Toads ☆ Flashcards
Look over notes too.
‘Why should I let the toad work Squat on my life?’
- Extended metaphor of ‘toad’ : disgusted by concept of work and obligation. Enjambment emphasises ‘Squat’ : Work suffocates his identity, restrictive and oppressive nature.
What are the main ideas in Toads?
- Larkin criticises the restrictive and suffocating nature of working.
- Those that don’t work presented as primitive and are judged.
- Inner drive to work - though unfortunate, there is an inner/innate drive to work, beyond his control.
‘Can’t I use my wit as a pitchfork and drive the brute off?’
‘Brute’ : Work is an aggressive form of social expectation and conformity. A03: ‘Wit’. Attended grammar school/Oxford (intelligence)
‘I’ - personal pronoun - their individuality and independence is oppressed by the need to conform to work.
‘Six days of the week it soils with its sickening poison’
- Sibilance - damage from constantly working and overchallenging ourselves.
- Use of exclamative in ‘Just for paying a few bills!’ emphasises frustration at futile nature of working for necessity, not luxury.
‘Lots of folk live up lanes
With fires in a bucket’
Those not working are uncivilised, inhumane, primitive.
‘Their unspeakable wives are as skinny as whippets - and yet No one actually starves’
- Simile to describe those not working at all, attempting to explore the truth of its nature.
- Dehumanises and mocks those not working, although deems work to be restrictive force, judges those that don’t work as primitive and inferior.
‘No one actually starves’
Parallels the ‘few bills’ as those not working appear to be surviving just as much as anyone else who is actually working.
‘Stuff your pension!’
- Italics and exclamative mimics voice of society. He sacrifices more than he gains.

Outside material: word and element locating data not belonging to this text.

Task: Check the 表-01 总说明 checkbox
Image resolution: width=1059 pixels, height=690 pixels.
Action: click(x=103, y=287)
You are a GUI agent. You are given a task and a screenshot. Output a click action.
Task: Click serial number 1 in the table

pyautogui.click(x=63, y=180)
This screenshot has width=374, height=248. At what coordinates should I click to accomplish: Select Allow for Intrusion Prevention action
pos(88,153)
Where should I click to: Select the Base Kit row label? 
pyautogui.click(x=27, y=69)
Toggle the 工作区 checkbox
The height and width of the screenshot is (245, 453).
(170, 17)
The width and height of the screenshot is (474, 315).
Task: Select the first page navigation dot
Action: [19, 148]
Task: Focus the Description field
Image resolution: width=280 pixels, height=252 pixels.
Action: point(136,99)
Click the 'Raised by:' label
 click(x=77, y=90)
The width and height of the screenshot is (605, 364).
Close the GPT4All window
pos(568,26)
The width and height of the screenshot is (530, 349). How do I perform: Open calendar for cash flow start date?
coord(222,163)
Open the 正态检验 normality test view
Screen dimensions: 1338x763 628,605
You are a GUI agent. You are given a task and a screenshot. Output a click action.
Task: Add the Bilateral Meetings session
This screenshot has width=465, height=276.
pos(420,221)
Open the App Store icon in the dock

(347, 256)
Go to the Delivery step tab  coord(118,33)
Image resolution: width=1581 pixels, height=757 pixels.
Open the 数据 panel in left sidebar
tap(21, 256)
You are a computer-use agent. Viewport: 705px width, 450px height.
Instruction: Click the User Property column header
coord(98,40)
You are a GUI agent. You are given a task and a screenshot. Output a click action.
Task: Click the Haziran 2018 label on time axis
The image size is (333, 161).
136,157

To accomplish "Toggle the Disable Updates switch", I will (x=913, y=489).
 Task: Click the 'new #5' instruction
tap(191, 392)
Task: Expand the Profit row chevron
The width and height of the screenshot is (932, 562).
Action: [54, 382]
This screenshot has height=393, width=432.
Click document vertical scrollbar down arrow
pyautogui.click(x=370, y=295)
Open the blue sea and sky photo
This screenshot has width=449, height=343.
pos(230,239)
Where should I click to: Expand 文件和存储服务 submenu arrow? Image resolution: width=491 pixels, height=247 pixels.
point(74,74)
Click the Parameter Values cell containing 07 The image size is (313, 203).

‘But I know, all to well, that’s the stuff That dreams are made on’
- Volta demonstrates the 2 conflicting views exploring truth.
- Intertextual Reference to Shakespeare’s The Tempest - philosophical lines spoken by magician Prospero, who dreams of a utopian world. Speaker mocks notion of perfect society, where work doesn’t exist, is impossible/unrealistic/fictional.
‘something efficiently toad-like Squats in me too; Its hunkers are heavy as hard as luck’
- Simile
- Refers to his inner drive to work - though unfortunate due to the monotony/routine - feels that he has an internal/innate need to work, beyond his control like luck. Nothing he can do about this - oppressive from within.
‘The fame and the girl and the money’
- Polysynthetic Listing
- Mocks generic and superficial ambitions of society - consumerist, almost Americanised desires (A03)
A03: Rejected prestigious position of Poet Laureate to be Chief Librarian at University of Hull, chose hard work and graft - his values within his identity.
‘it’s hard to lose either when you have both’
- Understands work to be a necessary part of human existence to give our leisure/luxury meaning.
Rhythm and Rhyme of Toads:
- Quatrains (4 line stanzas) represents a repetitive argument with himself.
- Visual rhyme - unfulfilment
What 2 A03 points might be best used for Toads?
- Conservative
- 35 years working at University of Hull, rejecting prestigious position of Poet Laureate twice.